- [Given instruction]: Reproduce the data below line for line, without alteration, omitting the pictures from your answer.
▼
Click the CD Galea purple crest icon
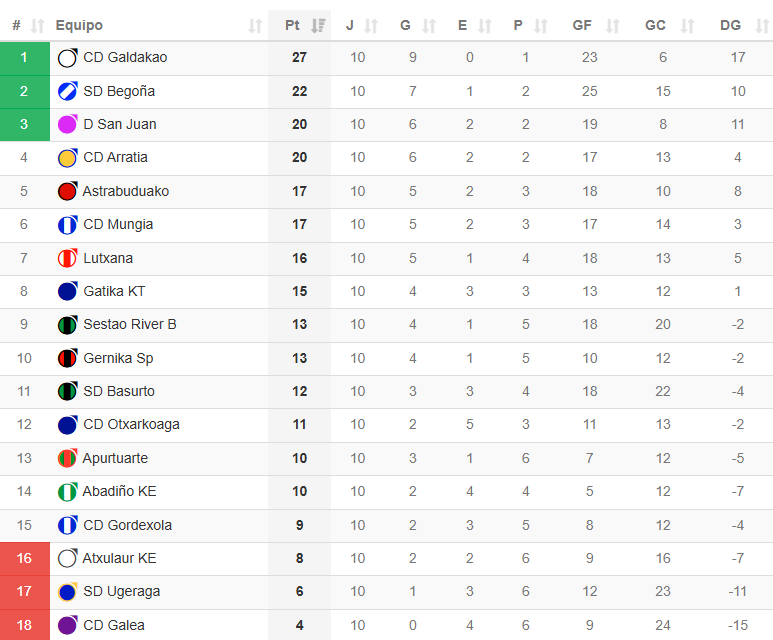click(x=68, y=625)
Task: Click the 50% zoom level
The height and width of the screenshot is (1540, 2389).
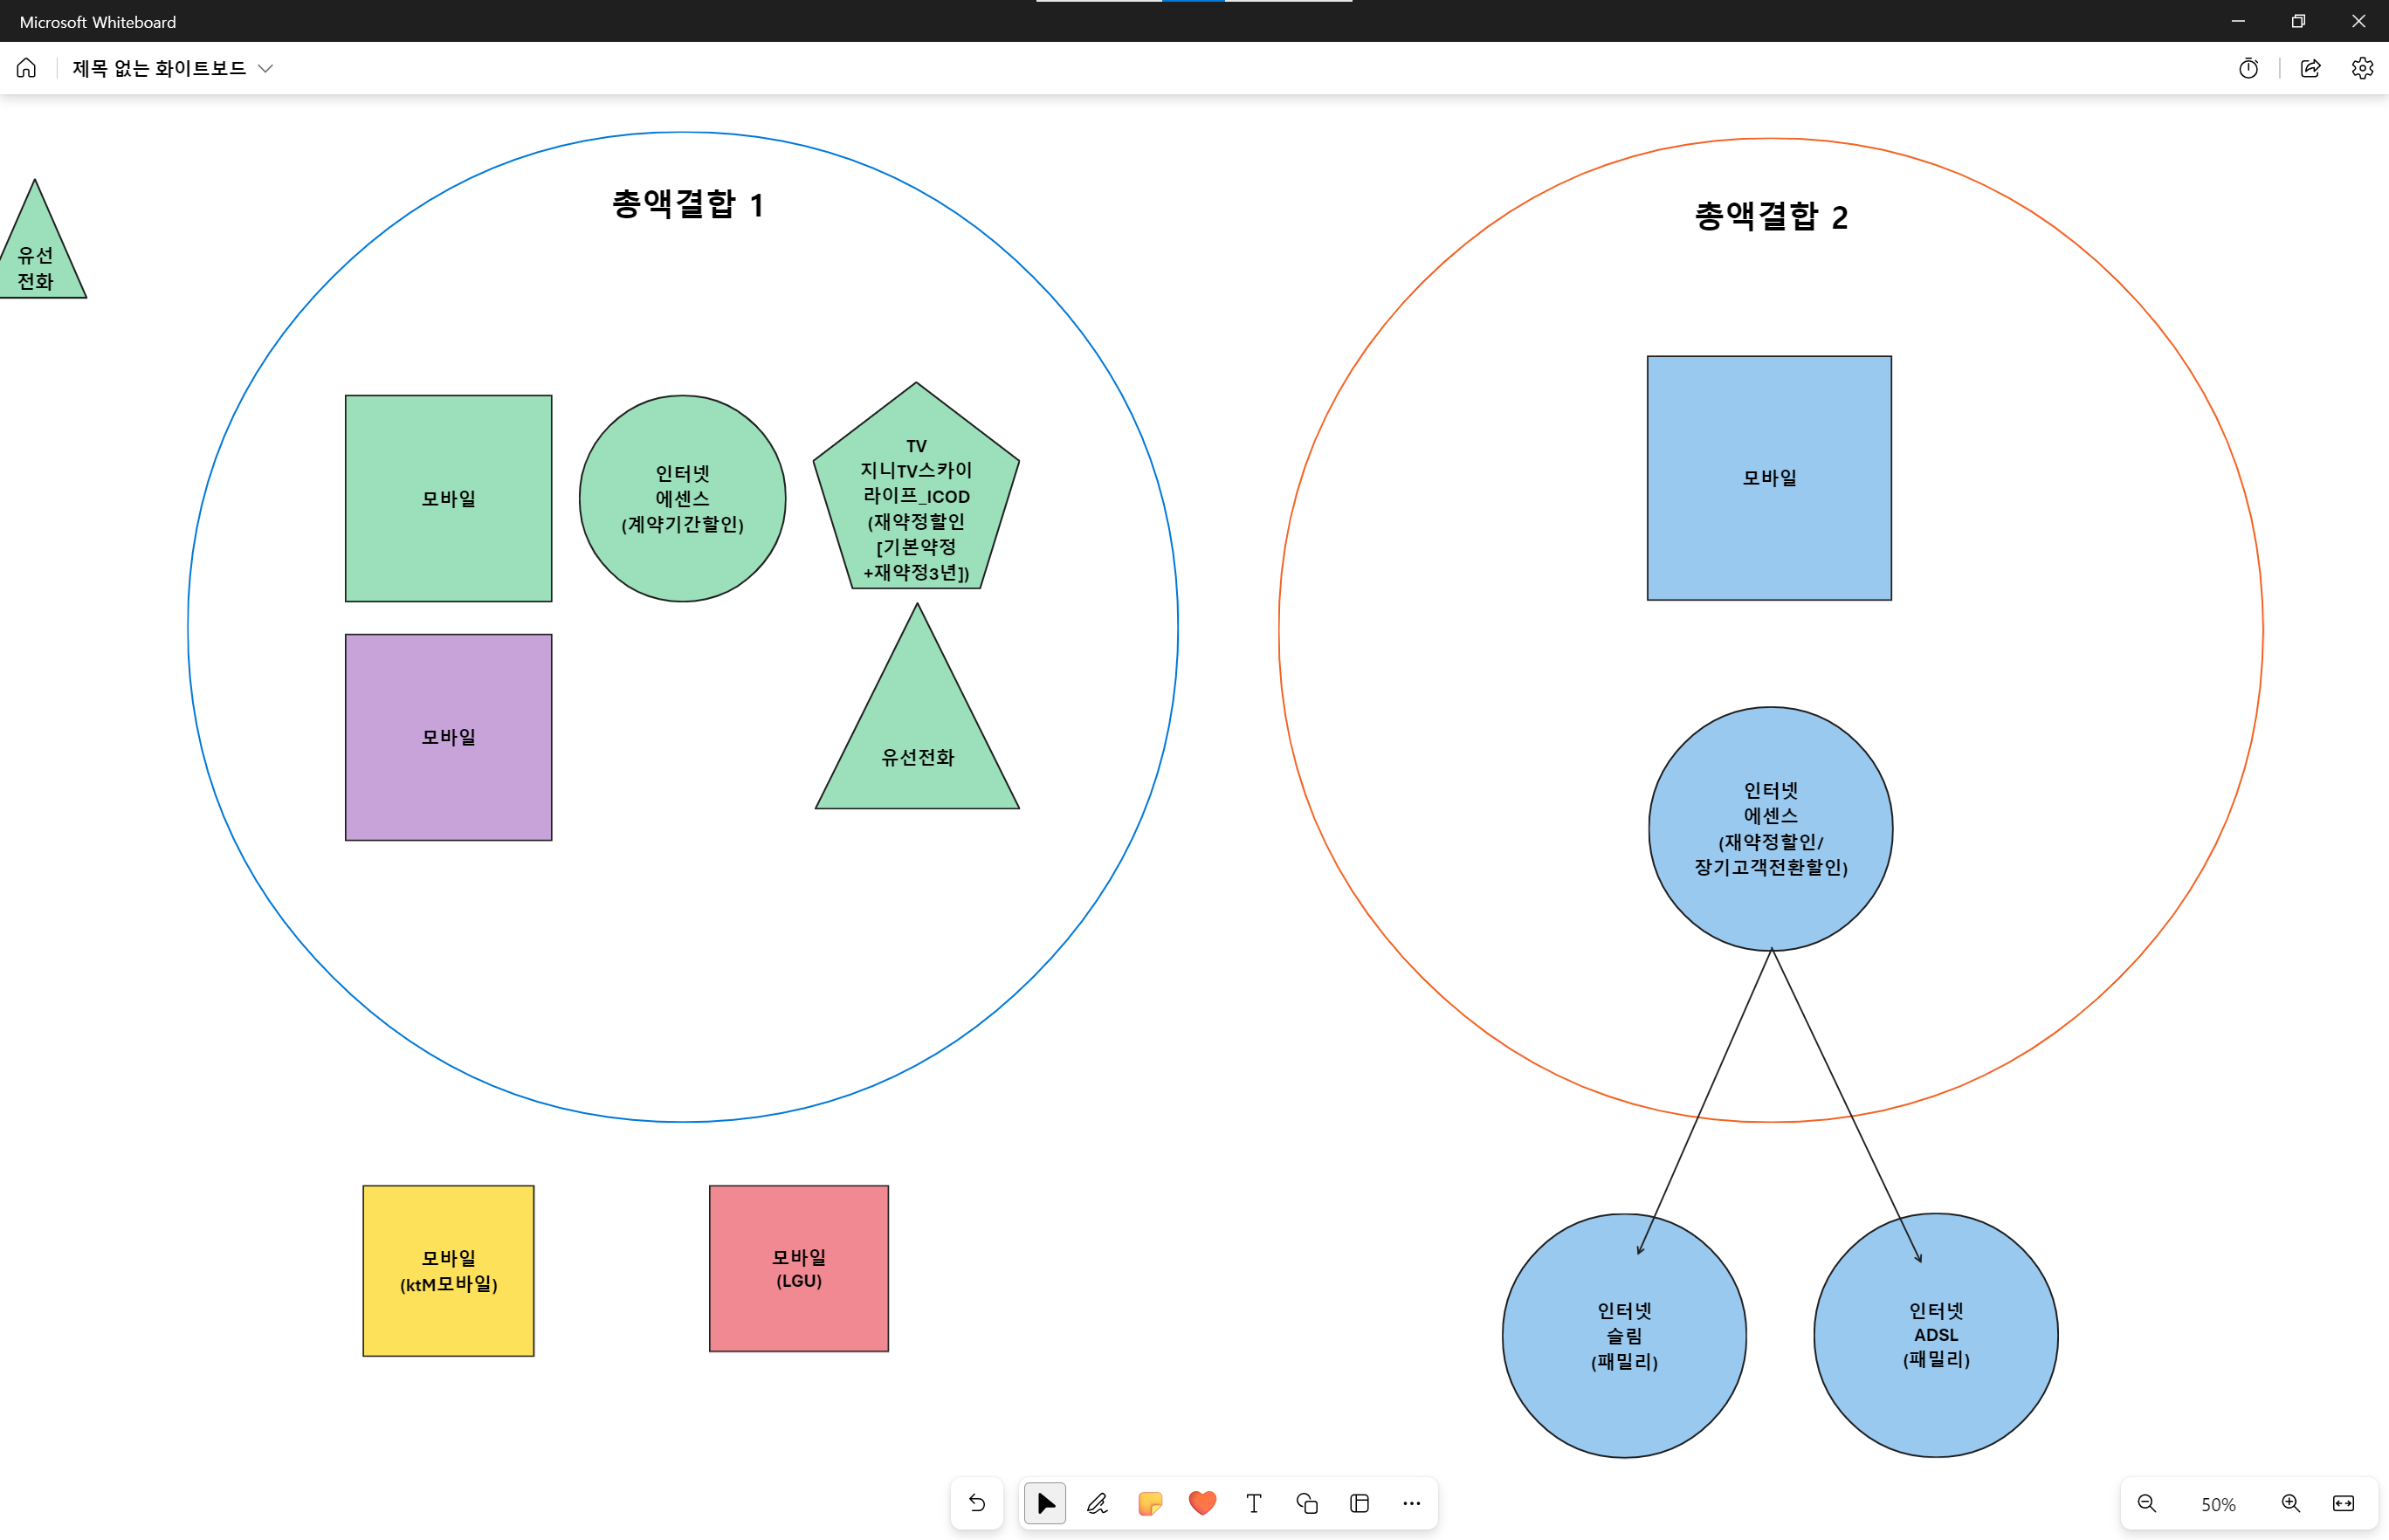Action: (2218, 1504)
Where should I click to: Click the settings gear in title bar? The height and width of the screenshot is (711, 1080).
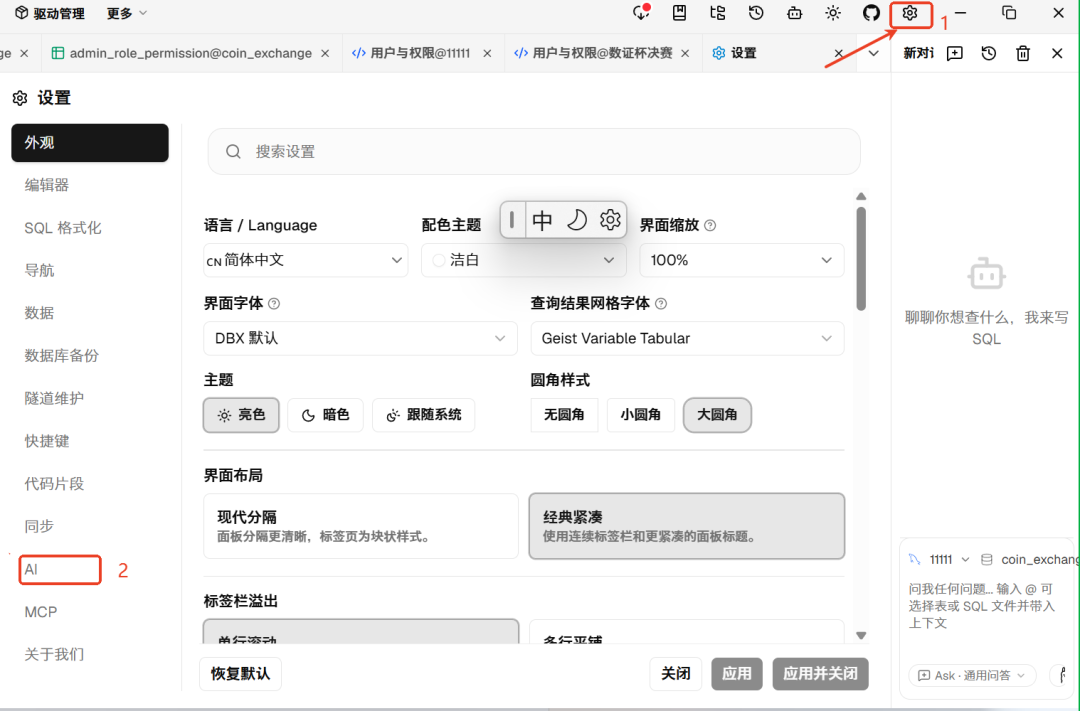point(910,13)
▲
- [Result for this task]:
Click the CD Galea purple crest icon
click(x=68, y=625)
Task: Click the 50% zoom level
The height and width of the screenshot is (1540, 2389).
Action: (2218, 1504)
Where should I click to: Click the settings gear in title bar? The height and width of the screenshot is (711, 1080).
point(910,13)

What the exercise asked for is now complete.